**TASK DIRECTIONS:**
Rewrite the warfarin lesson starting at "Warfarin under the" and ending at "something like this.", putting "highly complex" in place of "extremely complex".

[PASSAGE]

Warfarin Mechanism of Action

Instructor: Artem Cheprasov

Artem has a doctor of veterinary medicine degree.

This lesson goes over the important concepts behind warfarin's mechanism of action. First, you'll learn the basics of blood clotting and then how warfarin disturbs this process.

Definition

What compound is used to kill rats but save human lives? It's warfarin! Also known as Coumadin by its brand name. Warfarin is a type of blood thinner that's properly called an anticoagulant, which helps minimize or disturb the proper clotting of blood. It's a very commonly used oral medication.

Warfarin under the brand name Coumadin
warfarin

This lesson goes over this drug's mechanism of action.

Clotting

In order to understand how warfarin works, you need to know how clotting works! The complete mechanism behind the way your blood clots is extremely complex, but it goes something like this.

Your blood contains quasi-cells called platelets. They're not true cells, but they look like cells. When a blood vessel is healthy, platelets slide past the blood vessel's walls with ease. As soon as a blood vessel is injured, the platelets stick to the injured part of the wall and to one another, thereby plugging up the injured portion of the blood vessel so blood doesn't escape!

This mass of platelets is further reinforced by a net of fibrin strands. Fibrin is a type of protein critical to the formation of strong blood clots.

Now, pay serious attention. There is an enzyme involved in all this process. It's called thrombin and it does two important things with respect to this entire process:

  1. It helps the platelets to stick to one another.
  2. It helps to form fibrin.

Now, there are certain proteins involved in the making of the enzyme thrombin.

Warfarin's Role

And here is where we transition to warfarin's role in all of this. Warfarin's main mechanism of action lies in its ability to stop the synthesis of vitamin K-dependent factors. It does so by blocking something called the vitamin K epoxide reductase (VKORC1) enzyme complex. Since that term is a gigantic headache to read and sound out, think of it more simply like this:

VKORC1's job is to change a form of vitamin K into a new form that can help in activating clotting proteins. Warfarin works by blocking VKORC1. Since the enzyme can't work, it can't use vitamin K to help make these vitamin K dependent factors.

These vitamin K dependent factors, which are types of proteins, are:

  • Factor II
  • Factor VII
  • Factor IX
  • Factor X
  • Proteins C and S

The proteins called Factors II, VII, IX, and X, are all eventually involved in the formation of thrombin either directly or indirectly. In other words, the production of these vitamin K-dependent factors is minimized when warfarin is used. So warfarin is basically a big wrench you're throwing into the process.

[/PASSAGE]
[EXTRACTED INFORMATION]

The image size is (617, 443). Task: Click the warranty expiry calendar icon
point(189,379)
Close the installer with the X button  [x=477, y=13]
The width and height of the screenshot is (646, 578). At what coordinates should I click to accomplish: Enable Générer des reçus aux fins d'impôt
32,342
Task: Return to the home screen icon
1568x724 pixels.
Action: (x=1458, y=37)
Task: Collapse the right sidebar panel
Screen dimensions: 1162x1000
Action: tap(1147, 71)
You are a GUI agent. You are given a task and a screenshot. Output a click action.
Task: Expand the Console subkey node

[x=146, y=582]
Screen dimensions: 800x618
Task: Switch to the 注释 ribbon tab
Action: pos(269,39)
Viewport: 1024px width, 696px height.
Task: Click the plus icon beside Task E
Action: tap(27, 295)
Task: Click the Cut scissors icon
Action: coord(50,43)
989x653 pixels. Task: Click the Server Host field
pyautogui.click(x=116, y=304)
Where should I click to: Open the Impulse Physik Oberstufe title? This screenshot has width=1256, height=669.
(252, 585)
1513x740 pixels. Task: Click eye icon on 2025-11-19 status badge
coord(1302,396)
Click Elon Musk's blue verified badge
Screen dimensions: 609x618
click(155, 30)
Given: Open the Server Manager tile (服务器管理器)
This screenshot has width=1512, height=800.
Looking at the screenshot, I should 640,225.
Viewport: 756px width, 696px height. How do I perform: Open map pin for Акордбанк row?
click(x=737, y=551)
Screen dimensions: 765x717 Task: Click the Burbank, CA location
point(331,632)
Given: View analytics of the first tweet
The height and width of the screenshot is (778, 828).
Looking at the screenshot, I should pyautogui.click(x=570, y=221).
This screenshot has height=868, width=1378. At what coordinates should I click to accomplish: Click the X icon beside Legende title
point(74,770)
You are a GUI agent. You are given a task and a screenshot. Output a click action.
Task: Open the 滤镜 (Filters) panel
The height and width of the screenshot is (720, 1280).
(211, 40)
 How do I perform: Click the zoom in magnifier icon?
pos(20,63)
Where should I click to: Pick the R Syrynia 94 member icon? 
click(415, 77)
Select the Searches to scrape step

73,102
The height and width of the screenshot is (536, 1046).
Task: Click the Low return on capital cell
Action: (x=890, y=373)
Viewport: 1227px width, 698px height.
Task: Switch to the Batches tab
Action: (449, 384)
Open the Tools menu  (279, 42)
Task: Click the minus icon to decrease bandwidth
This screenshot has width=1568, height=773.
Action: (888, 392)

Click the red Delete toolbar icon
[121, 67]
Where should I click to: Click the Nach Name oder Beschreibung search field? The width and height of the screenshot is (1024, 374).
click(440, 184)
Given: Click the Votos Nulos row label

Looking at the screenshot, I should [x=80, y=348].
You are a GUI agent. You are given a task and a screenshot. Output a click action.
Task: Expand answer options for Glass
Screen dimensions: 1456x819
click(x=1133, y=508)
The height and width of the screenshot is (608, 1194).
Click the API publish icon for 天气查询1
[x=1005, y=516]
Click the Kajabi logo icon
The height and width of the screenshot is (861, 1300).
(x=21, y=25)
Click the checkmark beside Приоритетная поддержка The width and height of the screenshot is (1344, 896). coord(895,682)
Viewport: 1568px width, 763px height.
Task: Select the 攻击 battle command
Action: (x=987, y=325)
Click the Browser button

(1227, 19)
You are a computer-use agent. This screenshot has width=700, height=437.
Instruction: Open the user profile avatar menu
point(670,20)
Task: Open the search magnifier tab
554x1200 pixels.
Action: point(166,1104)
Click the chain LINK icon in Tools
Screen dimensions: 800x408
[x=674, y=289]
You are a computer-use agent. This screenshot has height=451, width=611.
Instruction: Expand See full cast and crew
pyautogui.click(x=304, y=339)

[/EXTRACTED INFORMATION]

**TASK SOLUTION:**
Warfarin under the brand name Coumadin
warfarin

This lesson goes over this drug's mechanism of action.

Clotting

In order to understand how warfarin works, you need to know how clotting works! The complete mechanism behind the way your blood clots is highly complex, but it goes something like this.